Furthermore, Cesan's departure, according to the FDA Webview represents a failed strategy, which places in question the fate of four new vice presidents, Merck executive Richard Bowles III; former Warner Lambert executive Louise S. Kaufman; Steven C. Chellevold; and vice president for quality Maurice Green, who were hired to help prevent repeated noncompliance with cGMPs.

“While time and the corporate culture may not have allowed them to be fully effective, a reality of the corporate world is that a new COO may want to install a new regime to finally begin impressing FDA,” according to the Web site.

Despite the challenges of meeting FDA demands, Schering-Plough continues to forge on. In a June 28 press release, Kogan reported that research and development expenditures are expected to top $1.4 billion, slightly higher than last year's $1.3 billion budget.

FDA also under fire
And while the FDA may be whipping shoddy drug manufacturers into shape and enforcing cGMPs, the agency is still getting bashed, most recently by the London-based medical journal, The Lancet, which says the agency caters to the pharmaceutical industry.

Moreover, the agency is being asked where compliance falls on the list of priorities of pharmaceutical companies.

Crystal Rice, an FDA spokesperson, says the agency cannot generalize about how drug manufacturers prioritize cGMPs over marketing and research and development, nor does it have any data to indicate what precedence compliance is given by the pharmaceutical industry or if there were frequent problems with cleaning validation.

“We cannot accept the premise that the FDA is having a hard time cracking down on shoddy manufacturing practices. We do, however, acknowledge that additional resources would be welcomed,” Rice says, adding that the lack of FDA inspectors and budgetary constraints needs to be addressed by Congress.

But according to Richard Horton, editor of The Lancet, Congress is part of the FDA's problem.

“The FDA is not only compromised because it receives so much funding from the industry, but because it comes under incredible Congressional pressure to be favorable to the industry,” Horton wrote.

Horton noted the FDA's handling of GlaxoSmithKline Plc's Lotronex, a controversial gastrointestinal drug that led to the deaths of five people.

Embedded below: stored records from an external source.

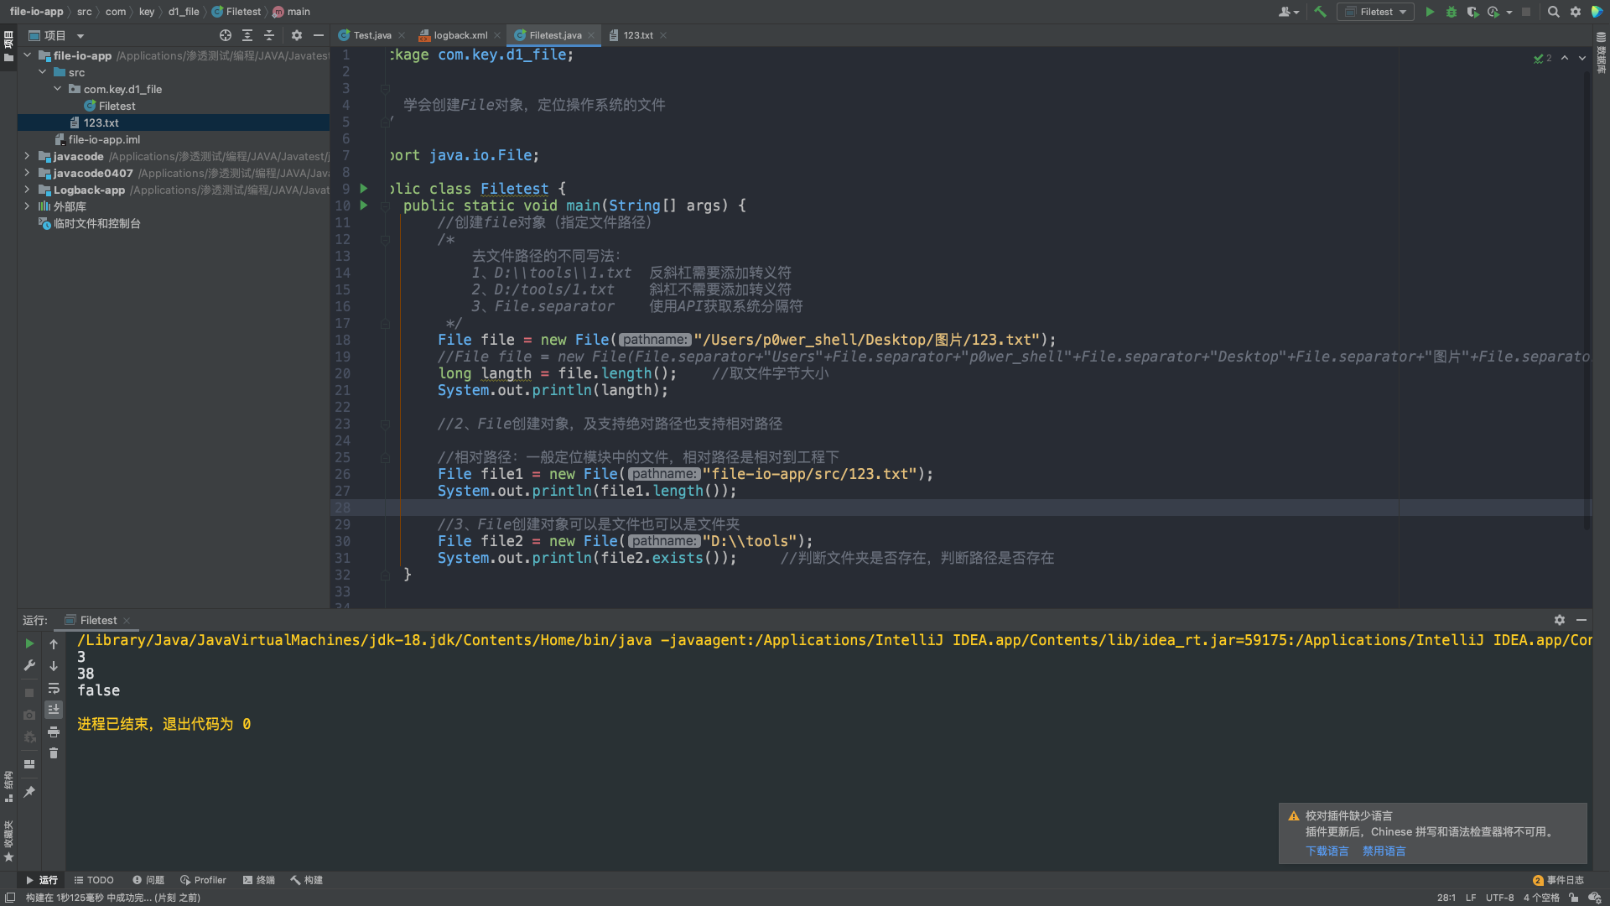1610x906 pixels.
Task: Click the Debug bug icon in toolbar
Action: [x=1452, y=12]
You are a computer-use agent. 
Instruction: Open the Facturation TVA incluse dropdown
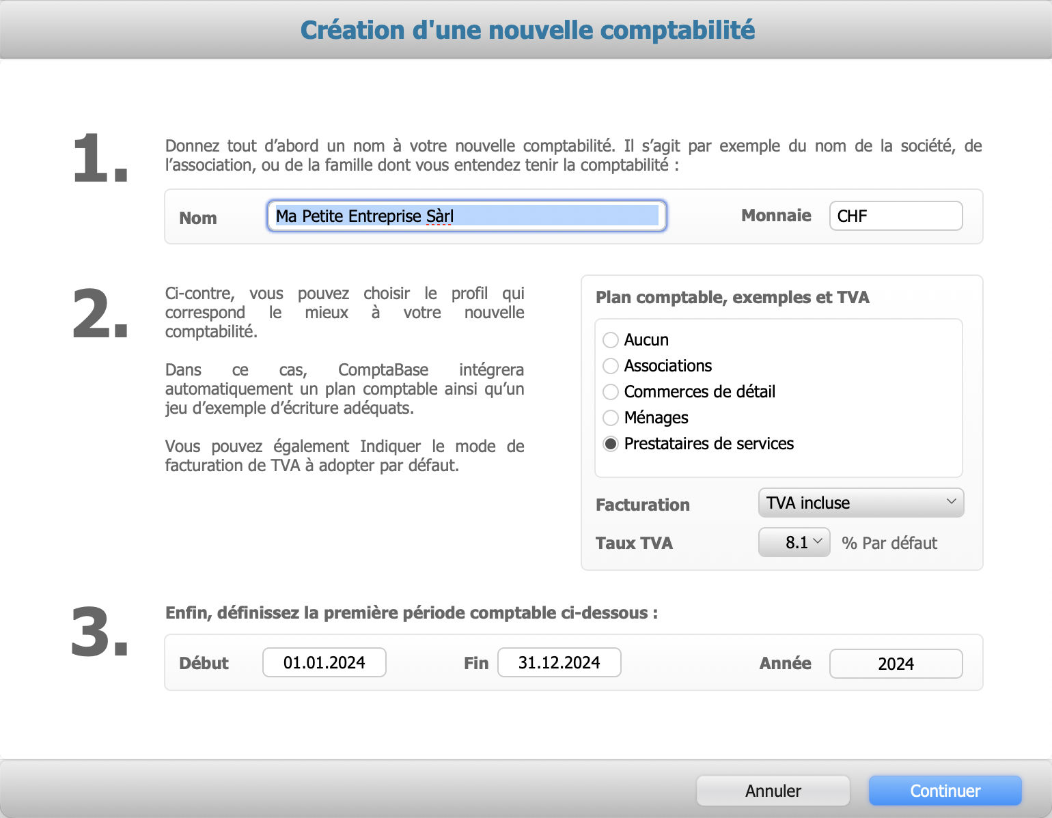[860, 503]
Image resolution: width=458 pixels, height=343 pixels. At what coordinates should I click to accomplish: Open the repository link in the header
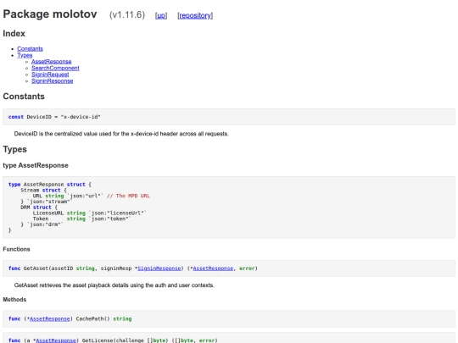pos(195,15)
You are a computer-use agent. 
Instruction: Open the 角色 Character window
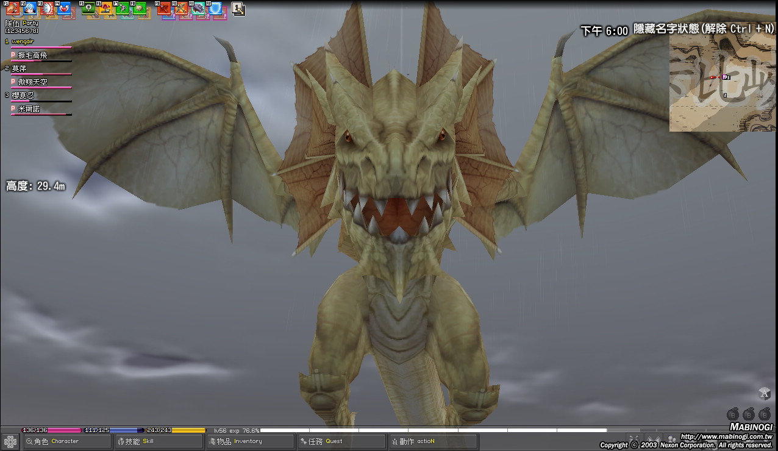pyautogui.click(x=67, y=441)
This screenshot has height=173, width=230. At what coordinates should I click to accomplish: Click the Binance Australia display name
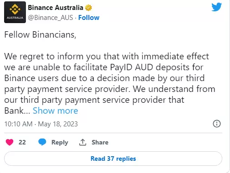pos(55,8)
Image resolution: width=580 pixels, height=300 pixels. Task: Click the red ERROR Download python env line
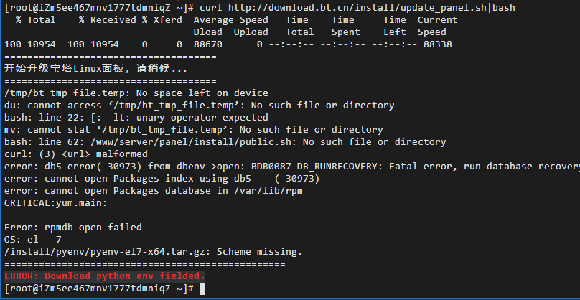click(x=105, y=276)
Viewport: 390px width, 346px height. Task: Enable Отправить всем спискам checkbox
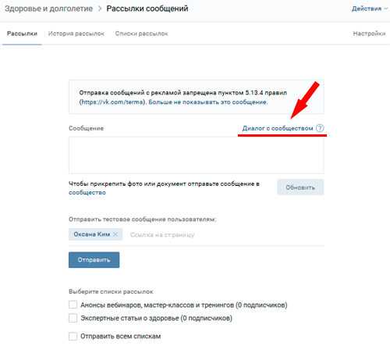click(x=73, y=336)
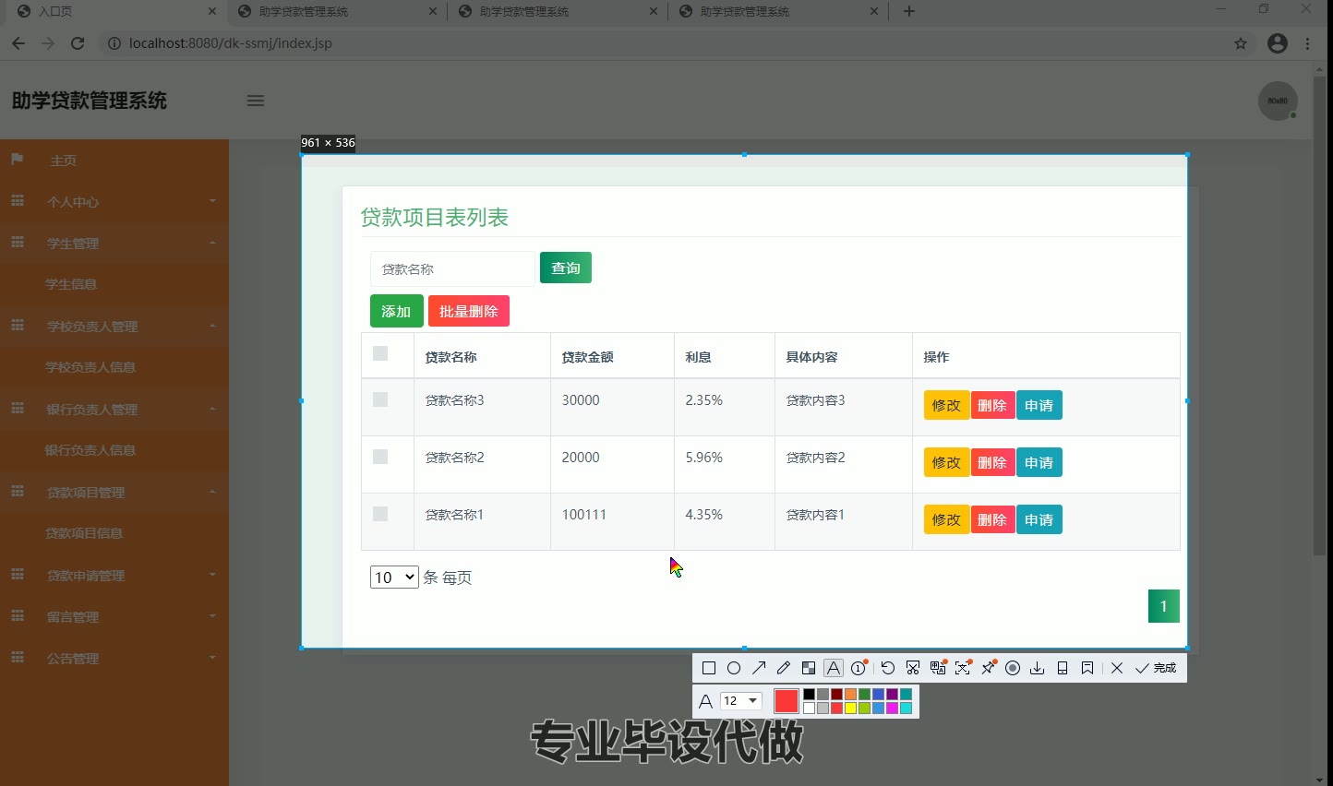Pin the screenshot to screen
The image size is (1333, 786).
[988, 668]
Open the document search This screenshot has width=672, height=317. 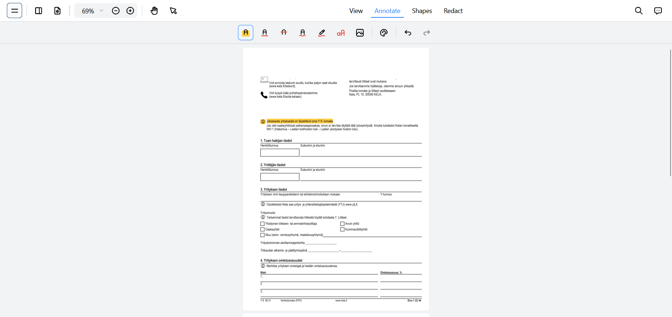point(639,11)
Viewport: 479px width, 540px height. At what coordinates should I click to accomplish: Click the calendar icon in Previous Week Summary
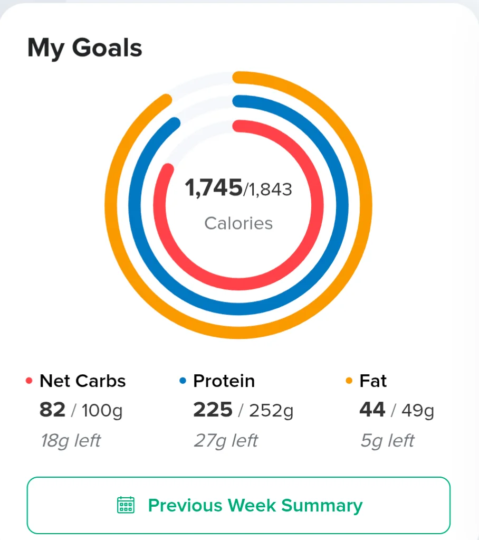[x=126, y=505]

Approved by the FDA in February 2000, Lotronex was removed from the market nine months later after the deaths of the five patients who were taking it as well as reports of severe side effects. The drug was developed to treat irritable bowel syndrome, but soon after its launch reports of side effects such as ischaemic colitis, a restriction of blood flow to the colon, began to surface.

Now, Horton says, the FDA is negotiating with GlaxoSmithKline on how to reintroduce the drug to the market.

“This story reveals not only dangerous failings in a single drug's approval and review process but also the extent to which the FDA, its Center for Drug Evaluation and Research, (CDER) in particular, has become a servant of the industry,” Horton wrote.

Charges refuted
Horton's characterization of the negotiations occurring between the FDA and GlaxoSmithKline over the potential reintroduction of Lotronex to the market is “completely misrepresentative and is entirely inaccurate,” Rice says.

“The FDA must make a singular organizational decision, taking into consideration the totality of the scientific evidence available,” she says. “The review process for this drug has been no different than that of any other review process. The FDA's safety concerns will have to be adequately addressed before the drug can be reintroduced.”

To Horton, however, it is an “impossible conflict for safety to be overseen by a center that receives funding from the industry to review and approve drugs.”